# Were the disciples baptized?



## Reformation Monk

I was just reading John and I thought about Jesus' disciples and the others who fell away in John 6; which made me wonder. I have to assume that they were all baptized.


----------



## Jack K

Paul's epistles speak of how all believers share one baptism and were baptized into Christ: "For in one Spirit we were all baptized into one body" (1 Cor. 12:13); "For as many of you as were baptized into Christ have put on Christ" (Gal. 3:27); "one Lord, one faith, one baptism" (Eph 4:5). So in light of this, it would seem very odd if the other apostles were not baptized. It's safe to assume they were.


----------



## Reformation Monk

So, still thinking here..... so I'm assuming that the disciples here mentioned in John 6 ( the 12, including Judas and the others that are mentioned ) were already baptized. 

So, I guess it's safe to say that they were never baptized with water again after the death, resurrection and ascension of the Lord. 

I wonder, were they indwelt with the Spirit before pentecost and then at pentecost just received more power? 

I don't know, the whole before and after pentecost thing confuses me. 

I mean by just my understanding of scripture alone.... it would seem to me that starting with Adam and Eve and then Abel and so on, there was a "seed" that were truly righteous and indwelt by the spirit. 

So I guess I'm trying to figure out what the significance of pentecost is and if there were those before pentecost that were baptized and fell away, how if anything pentecost changes things?


----------



## Rufus

There's one verse where the Apostles where baptizing so I think its logical to say they where themselves baptized.


----------



## Peairtach

> After this many of his disciples turned back and no longer walked with him. (John 6:66, ESV)



We're not told whether these disciples had yet been baptised. Possibly some or all of them were, by John the Baptist or by Jesus' disciples.

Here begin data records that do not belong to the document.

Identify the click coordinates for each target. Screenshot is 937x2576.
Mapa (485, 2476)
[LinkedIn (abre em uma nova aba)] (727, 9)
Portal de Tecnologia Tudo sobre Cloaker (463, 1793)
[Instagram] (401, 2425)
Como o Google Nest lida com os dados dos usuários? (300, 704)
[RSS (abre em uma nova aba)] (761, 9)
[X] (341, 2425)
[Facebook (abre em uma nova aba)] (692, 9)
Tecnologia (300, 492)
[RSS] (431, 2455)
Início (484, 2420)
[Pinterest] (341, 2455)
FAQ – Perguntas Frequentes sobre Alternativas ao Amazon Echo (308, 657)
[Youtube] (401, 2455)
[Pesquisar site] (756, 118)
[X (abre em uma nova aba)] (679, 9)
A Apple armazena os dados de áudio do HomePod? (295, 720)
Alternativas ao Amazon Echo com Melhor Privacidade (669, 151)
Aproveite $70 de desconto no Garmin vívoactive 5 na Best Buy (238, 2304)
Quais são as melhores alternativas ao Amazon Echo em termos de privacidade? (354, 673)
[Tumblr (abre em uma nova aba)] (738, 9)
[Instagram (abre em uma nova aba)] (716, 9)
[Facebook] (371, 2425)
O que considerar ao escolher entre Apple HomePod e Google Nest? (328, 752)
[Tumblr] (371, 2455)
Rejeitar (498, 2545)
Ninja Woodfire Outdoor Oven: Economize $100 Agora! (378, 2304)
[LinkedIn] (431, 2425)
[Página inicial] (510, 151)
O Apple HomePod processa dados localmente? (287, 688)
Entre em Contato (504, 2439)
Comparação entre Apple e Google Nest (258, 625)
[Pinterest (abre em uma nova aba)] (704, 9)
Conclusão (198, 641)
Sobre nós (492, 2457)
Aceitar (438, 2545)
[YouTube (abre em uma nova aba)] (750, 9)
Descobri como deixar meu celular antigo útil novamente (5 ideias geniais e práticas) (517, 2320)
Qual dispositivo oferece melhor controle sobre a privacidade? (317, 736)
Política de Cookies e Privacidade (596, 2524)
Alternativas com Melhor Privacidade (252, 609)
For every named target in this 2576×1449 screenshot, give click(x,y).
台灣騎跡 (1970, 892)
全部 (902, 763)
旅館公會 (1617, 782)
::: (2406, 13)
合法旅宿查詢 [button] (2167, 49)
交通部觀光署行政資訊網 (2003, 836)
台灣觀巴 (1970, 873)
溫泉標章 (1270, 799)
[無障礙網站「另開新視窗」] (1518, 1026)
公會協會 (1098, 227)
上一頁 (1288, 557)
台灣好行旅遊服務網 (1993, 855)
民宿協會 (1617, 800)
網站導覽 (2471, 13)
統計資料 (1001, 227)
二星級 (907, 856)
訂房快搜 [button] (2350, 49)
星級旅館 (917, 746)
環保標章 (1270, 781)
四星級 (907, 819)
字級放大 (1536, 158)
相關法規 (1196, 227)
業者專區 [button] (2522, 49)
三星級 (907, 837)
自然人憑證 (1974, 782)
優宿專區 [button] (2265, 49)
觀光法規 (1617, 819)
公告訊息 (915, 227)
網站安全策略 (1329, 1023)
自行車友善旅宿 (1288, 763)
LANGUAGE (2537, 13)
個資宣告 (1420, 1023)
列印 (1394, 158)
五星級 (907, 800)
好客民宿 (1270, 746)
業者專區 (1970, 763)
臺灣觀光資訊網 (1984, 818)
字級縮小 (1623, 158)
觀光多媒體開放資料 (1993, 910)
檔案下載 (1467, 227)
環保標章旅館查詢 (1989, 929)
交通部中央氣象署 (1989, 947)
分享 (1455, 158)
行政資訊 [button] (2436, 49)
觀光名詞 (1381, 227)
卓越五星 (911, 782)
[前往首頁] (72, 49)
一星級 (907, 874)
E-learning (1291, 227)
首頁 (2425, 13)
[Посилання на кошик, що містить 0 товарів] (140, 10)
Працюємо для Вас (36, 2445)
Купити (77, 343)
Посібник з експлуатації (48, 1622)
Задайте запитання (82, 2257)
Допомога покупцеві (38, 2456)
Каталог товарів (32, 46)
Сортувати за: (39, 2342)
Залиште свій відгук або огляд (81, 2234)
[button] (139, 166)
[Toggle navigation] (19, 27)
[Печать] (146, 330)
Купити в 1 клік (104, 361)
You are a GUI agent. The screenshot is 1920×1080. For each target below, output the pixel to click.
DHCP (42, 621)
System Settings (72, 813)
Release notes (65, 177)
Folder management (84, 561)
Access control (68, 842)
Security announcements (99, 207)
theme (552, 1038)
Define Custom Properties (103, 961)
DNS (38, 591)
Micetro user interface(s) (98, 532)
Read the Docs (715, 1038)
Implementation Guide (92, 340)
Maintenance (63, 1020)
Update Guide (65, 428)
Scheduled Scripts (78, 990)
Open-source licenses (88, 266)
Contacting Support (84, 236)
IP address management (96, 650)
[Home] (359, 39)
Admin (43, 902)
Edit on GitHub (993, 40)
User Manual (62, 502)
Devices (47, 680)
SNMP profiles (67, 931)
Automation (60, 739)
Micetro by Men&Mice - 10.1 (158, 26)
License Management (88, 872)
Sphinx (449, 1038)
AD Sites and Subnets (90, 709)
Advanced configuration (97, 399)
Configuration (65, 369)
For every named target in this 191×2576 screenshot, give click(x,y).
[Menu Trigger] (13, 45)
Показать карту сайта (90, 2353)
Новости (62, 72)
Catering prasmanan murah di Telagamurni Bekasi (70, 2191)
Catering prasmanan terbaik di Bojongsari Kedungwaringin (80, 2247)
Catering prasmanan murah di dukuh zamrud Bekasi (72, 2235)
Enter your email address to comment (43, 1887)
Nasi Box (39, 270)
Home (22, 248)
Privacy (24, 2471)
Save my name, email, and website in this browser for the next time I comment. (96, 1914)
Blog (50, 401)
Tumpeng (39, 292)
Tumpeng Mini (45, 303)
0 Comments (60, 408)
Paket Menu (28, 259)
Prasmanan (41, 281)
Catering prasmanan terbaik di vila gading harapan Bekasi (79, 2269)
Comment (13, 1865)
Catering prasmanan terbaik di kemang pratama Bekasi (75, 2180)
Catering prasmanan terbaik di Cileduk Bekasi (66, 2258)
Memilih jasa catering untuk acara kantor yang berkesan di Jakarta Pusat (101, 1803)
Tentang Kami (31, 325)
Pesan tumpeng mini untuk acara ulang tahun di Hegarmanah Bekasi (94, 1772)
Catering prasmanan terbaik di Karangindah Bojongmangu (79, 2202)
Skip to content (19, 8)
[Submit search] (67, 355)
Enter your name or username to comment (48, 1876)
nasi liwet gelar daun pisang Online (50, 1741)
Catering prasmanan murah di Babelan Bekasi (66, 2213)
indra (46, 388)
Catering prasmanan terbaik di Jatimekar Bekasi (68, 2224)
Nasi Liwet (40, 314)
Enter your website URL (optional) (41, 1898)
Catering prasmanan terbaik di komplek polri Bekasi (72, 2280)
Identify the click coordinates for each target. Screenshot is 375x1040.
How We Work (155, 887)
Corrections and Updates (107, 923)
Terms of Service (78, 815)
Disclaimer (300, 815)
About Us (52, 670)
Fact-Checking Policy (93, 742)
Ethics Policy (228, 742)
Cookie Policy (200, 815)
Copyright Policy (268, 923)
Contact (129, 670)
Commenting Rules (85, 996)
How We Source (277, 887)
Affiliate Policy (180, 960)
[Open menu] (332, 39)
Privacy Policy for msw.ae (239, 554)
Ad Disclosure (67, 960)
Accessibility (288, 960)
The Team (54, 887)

Maybe if you did more research into the passage you could get some idea if it was likely that they'd gone as far as being baptised?

Judas and the Eleven would have been baptised either by John or by the other disciples.

You have to remember also that not everyone who believed on Jesus was itinerant with Him, like the Twelve. The Apostle says that 500 saw Him at one time after His resurrection (in Galilee?).

Jesus Himself didn't baptise with water, because He was going to baptise with the Spirit into Himself, which couldn't be done until after His ascension.



> Now when Jesus learned that the Pharisees had heard that Jesus was making and baptizing more disciples than John (although Jesus himself did not baptize, but only his disciples),he left Judea and departed again for Galilee. (John 4:1-3).



The baptism of the disciples by Christ with - or by - the Holy Spirit into Himself had to be delayed until after the ascension, as Christ couldn't appropriately baptise them into all He had done until then. 

Subsequent generations of believers have been baptised into all that Christ is and has done at regeneration. 

Therefore we don't look for the baptism with the Holy Spirit after conversion.

John the Baptist predicted Pentecost and related it to water baptism:


> "I baptize you with water for repentance, but he who is coming after me is mightier than I, whose sandals I am not worthy to carry. He will baptize you with the Holy Spirit and fire. (Matt 3:11)





> And he preached, saying, "After me comes he who is mightier than I, the strap of whose sandals I am not worthy to stoop down and untie. I have baptized you with water, but he will baptize you with the Holy Spirit." (Mark 1:7-8)





> John answered them all, saying, "I baptize you with water, but he who is mightier than I is coming, the strap of whose sandals I am not worthy to untie. He will baptize you with the Holy Spirit and with fire. (Luke 3:16)





> I myself did not know him, but he who sent me to baptize with water said to me, 'He on whom you see the Spirit descend and remain, this is he who baptizes with the Holy Spirit.' (John 1:33)



OT saints were indwelt by the Holy Spirit but they didn't have the baptism and fullness we have, and the Holy Spirit didn't have the complete Word of God available to open Christ and His work up to them as we have.

Sometimes it is called baptism _by_ the Spirit because although Christ is active in baptising us into Himself _with_ His Spirit, the Spirit isn't a passive agent like water, but the Third Person of the Holy Trinity.

Romans 6 is a major passage which talks about water baptism and the spiritual reality of baptism into Christ at the same time, because of the sacramental union between the two:


> Do you not know that all of us who have been baptized into Christ Jesus were baptized into his death? We were buried therefore with him by baptism into death, in order that, just as Christ was raised from the dead by the glory of the Father, we too might walk in newness of life. For if we have been united with him in a death like his, we shall certainly be united with him in a resurrection like his. (Rom 6:3-5)



*Quote from Monk*


> So, I guess it's safe to say that they were never baptized with water again after the death, resurrection and ascension of the Lord.



You should only be baptised with water once, as you are only regenerated and baptised with the Spirit once. In the case of the disciples, John the Baptist indicated that there water baptism anticipated their baptism with the Holy Spirit.


----------